SAN JOSE, California — A new study suggests the American Southwest and Central Plains will likely experience droughts worse than any in the last millennium, and it may be difficult for humans to adapt to the change.

Although it is well-established that global warming will exacerbate the ongoing drought situation in the American Southwest and Central Plains, the findings suggest that both regions will experience extended drought conditions in the future that will be more severe than even the hottest, driest megadroughts of the 12th and 13th centuries, an unusually warm period climatologists call the Medieval Climatic Anomaly.

It's believed that this extended period of severe drought may have contributed to the fall of the ancient Pueblos, a prehistoric Native American civilization that once lived in the region that is now the American Southwest.

"I was honestly surprised at just how dry the future is likely to be," said Toby Ault, an assistant professor in the department of earth and atmospheric sciences at Cornell University. "I look at these future megadroughts like a slow moving natural disaster. We have to put megadroughts into the same category as other natural disasters that can be dealt with through risk management."

The research appears in the inaugural issue of Science Advances.

“This paper looks at our future. And it’s a future I believe all of us as citizens need to pay attention to,” said Marcia McNutt, editor-in-chief of the new open access journal, at a press conference held at the 2015 AAAS Annual meeting.

Using drought records of the Medieval Period documented in the growth rings of trees, Ault and colleagues compared past climate reconstructions to 17 different computer model projections of 21st century climate. The results showed robust and consistent drying in nearly all the models, caused by a combination of reduced precipitation and warmer temperatures drying out the model soils. Notably, the results pointed to an extremely parched Southwest and Central Plains that will likely be drier than any other period of the past 1000 years.

“One thing that does come out of the projections is more extreme rainfall," Ault noted at the press conference. "The notion of a megadrought being a sustained period of below average precipitation might also be balanced with the expectation that when rain does come, there may be an abundance of it.”

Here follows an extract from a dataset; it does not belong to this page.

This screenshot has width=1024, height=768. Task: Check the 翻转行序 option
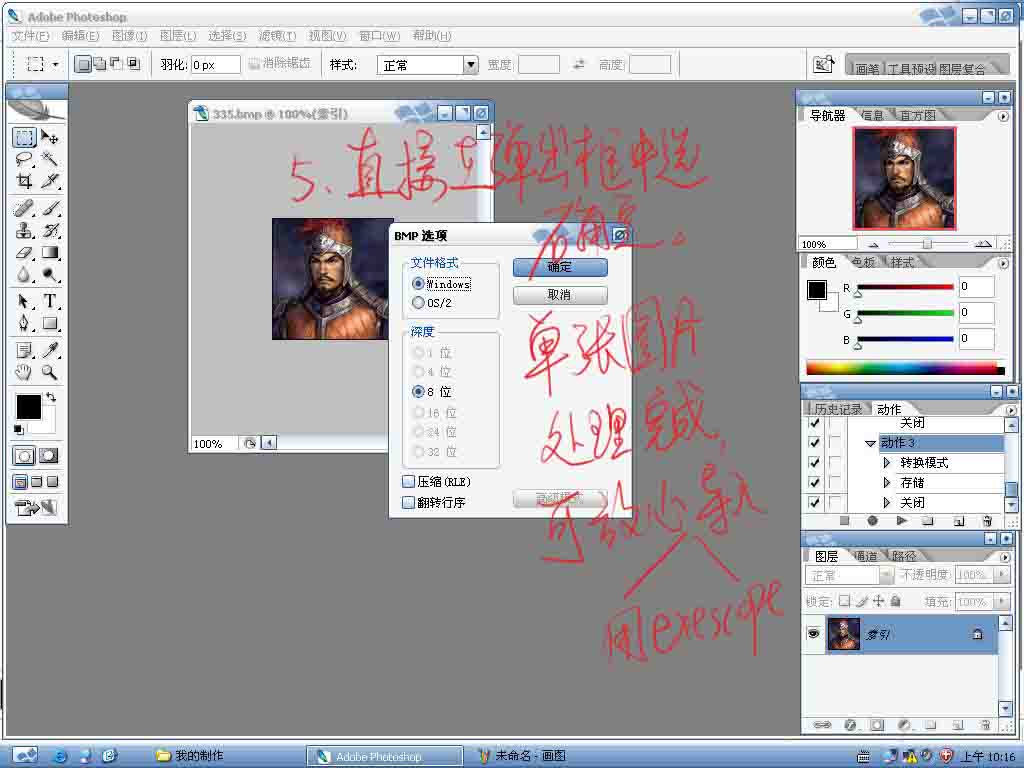point(408,503)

The metrics used in the study could be useful for future water resource management and agricultural planning. In further studies, the researchers plan to study in detail individual drought events in the 21st century projections to glean insight into their future severity, persistence, and geographical scope.

"Understanding climates of the past provides a strong benchmark of natural variability, allowing us to better contextualize the magnitude of modern and future human-driven climate change, including contributions to extreme events such as droughts," said Benjamin Cook, lead author of the study and research scientist at NASA's Goddard Institute for Space Studies.